Ces dégradations accélèrent l’usure des infrastructures financées par l’argent public. Les travaux de réhabilitation deviennent plus fréquents et plus coûteux, pesant sur les budgets municipaux déjà contraints.
Un risque sanitaire sous-estimé
Les eaux stagnantes constituent un terrain favorable à la prolifération des moustiques et des bactéries. Dans un contexte tropical, cela augmente les risques de paludisme, d’infections hydriques et de maladies diarrhéiques. Ce qui semble être un simple geste de commodité peut ainsi avoir des répercussions directes sur la santé publique.
L’État seul responsable ?
Dans le débat public, l’état des biens collectifs est souvent imputé aux autorités. Pourtant, la gestion durable des infrastructures repose aussi sur le civisme des citoyens.
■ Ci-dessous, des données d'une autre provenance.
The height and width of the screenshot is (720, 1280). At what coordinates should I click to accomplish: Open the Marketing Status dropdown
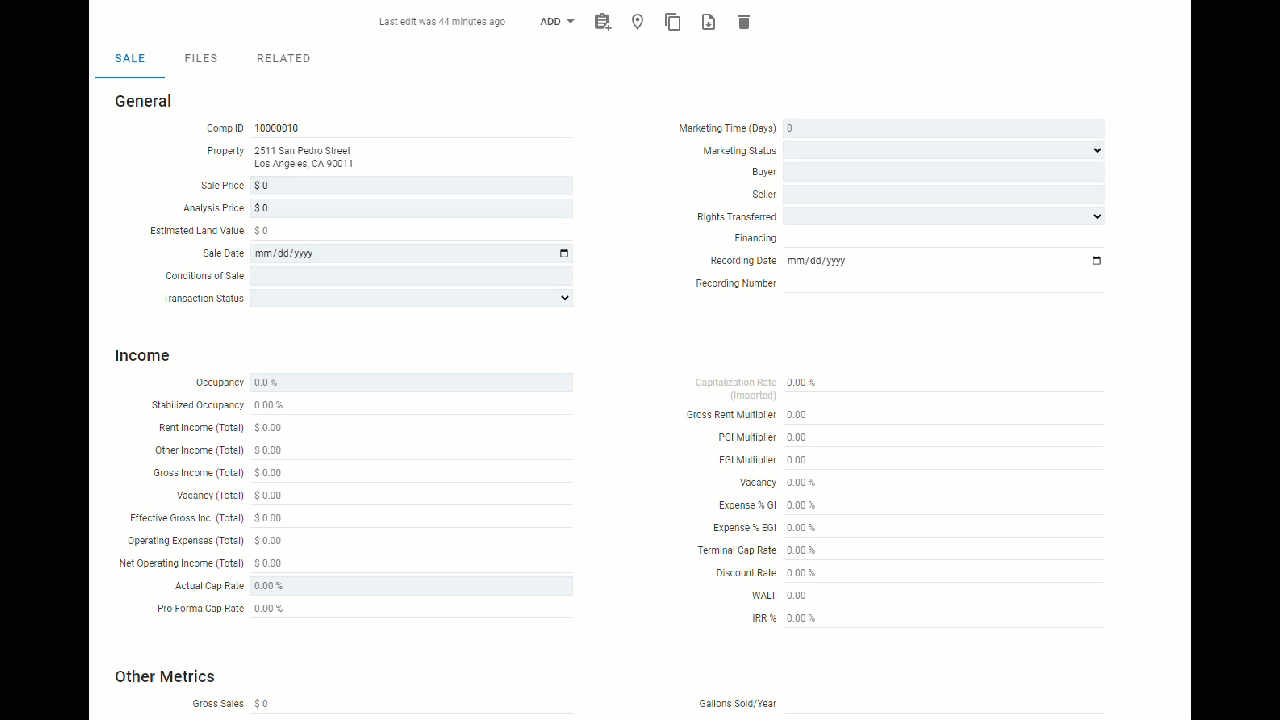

Un réseau d’assainissement, aussi performant soit-il, ne peut fonctionner si son usage est détourné.
La question est donc double : celle de la gouvernance et celle du comportement individuel. Les investissements publics en matière d’assainissement ne produiront des effets durables que si les pratiques évoluent.
Pour une culture de responsabilité
La solution passe par :
•des campagnes de sensibilisation continues
•l’application effective des sanctions prévues par les règlements municipaux
•l’amélioration des services de gestion des eaux usées
•l’implication des quartiers dans des actions régulières de salubrité
Préserver les infrastructures publiques n’est pas uniquement une obligation administrative, c’est un devoir citoyen. La qualité de l’environnement urbain dépend autant des politiques publiques que des gestes quotidiens.